SUMMARY Despite advances in the development of targeted chemotherapeutic agents, oral mucositis secondary to conventional chemotherapy and radiation remains one of the most frequently encountered toxicities associated with cancer therapy. It leads to both costly and debilitating symptoms and, in severe cases, a worsened prognosis for the patient. Oral mucositis occurs in up to 100% of cases of head and neck cancer and 60 – 90% of cases of hematopoietic stem cell transplants. Acute DNA damage caused by conventional chemotherapy and radiation leads to rapid hyperactivation of a group of DNA-repairing enzymes known as poly-ADP-ribose polymerases (PARPs) that utilize nicotinamide adenine dinucleotide (NAD+) as a co-substrate. The depletion of NAD+ leads to a decrease in the activity of SIRT1, an NAD+-dependent deacylase that suppresses inflammation. In the past few years, NAD+ precursors have emerged as one of the most exciting molecules in medical research. We hypothesize that maintenance of NAD+ levels in oral mucosa by treatment with the NAD+ precursor nicotinamide mononucleotide (NMN) will greatly reduce the inflammatory cascade and greatly reduce the severity and duration of oral mucositis, providing a novel path to preventing and treating this debilitating condition. To test this hypothesis we will perform both in vitro and in vivo studies modeling the pathology of oral mucositis. In Aim 1, we will study the protective and anti-inflammatory effects of NMN in in vitro oral cells and trace the flux of NAD+ using isotopically labeled NMN. In Aim 2 we will utilize a hamster radiation-induced oral mucositis model to evaluate if topical NMN delays the onset, reduces the peak, dampens the total extent, and promotes resolution of mucositis. In Aim 3 we will explore the mechanisms by which NMN attenuates mucositis by testing if SIRT1 is a key regulator of oral mucositis that mediates the anti- inflammatory activities of NMN. These experiments will systematically evaluate whether an NAD+ precursor can effectively mitigate oral mucositis and guide the development of safe and effective treatments to cut the costs of cancer treatment in the US and significantly improve quality of life for cancer patients.

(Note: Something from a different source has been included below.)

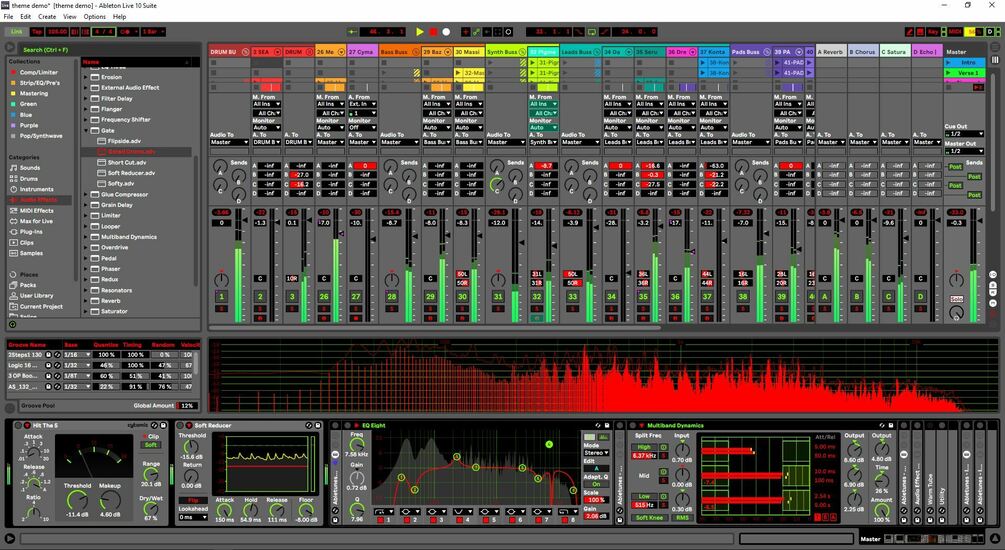Toggle the Soft button on Hit The S
Screen dimensions: 1005x550
click(151, 445)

概括 尽管靶向化疗药物的开发取得了进展，但继发于口腔粘膜炎 传统化疗和放疗仍然是最常见的相关毒性之一 与癌症治疗。它会导致代价高昂且令人衰弱的症状，在严重的情况下，会导致病情恶化 患者的预后。高达 100% 的头颈癌病例会出现口腔粘膜炎，而 60-90% 的病例会出现口腔粘膜炎 造血干细胞移植病例数。常规化疗引起的急性DNA损伤 辐射会导致一组称为聚 ADP 核糖的 DNA 修复酶快速过度激活 利用烟酰胺腺嘌呤二核苷酸 (NAD+) 作为共底物的聚合酶 (PARP)。的耗尽 NAD+ 导致 SIRT1 活性降低，SIRT1 是一种 NAD+ 依赖性脱酰酶，可抑制 炎。在过去的几年中，NAD+前体已成为最令人兴奋的分子之一 医学研究。我们假设通过 NAD+ 治疗维持口腔粘膜中的 NAD+ 水平 前体烟酰胺单核苷酸（NMN）将大大减少炎症级联反应，并大大减少 减少口腔粘膜炎的严重程度和持续时间，为预防和治疗口腔粘膜炎提供了新途径 虚弱的状况。为了验证这一假设，我们将进行体外和体内研究，模拟 口腔粘膜炎的病理学。在目标 1 中，我们将研究 NMN 在体内的保护和抗炎作用。 体外口腔细胞并使用同位素标记的 NMN 追踪 NAD+ 的通量。在目标 2 中，我们将使用仓鼠 放射诱发的口腔粘膜炎模型，用于评估局部 NMN 是否可以延迟发作、降低峰值、 抑制粘膜炎的总体范围并促进其消退。在目标 3 中，我们将通过以下方式探索机制： NMN 通过测试 SIRT1 是否是口腔粘膜炎的关键调节因子（介导抗- NMN 的炎症活性。这些实验将系统地评估 NAD+ 前体是否 可以有效缓解口腔粘膜炎，并指导开发安全有效的治疗方法以减少口腔粘膜炎的发生。 降低美国癌症治疗费用，并显着提高癌症患者的生活质量。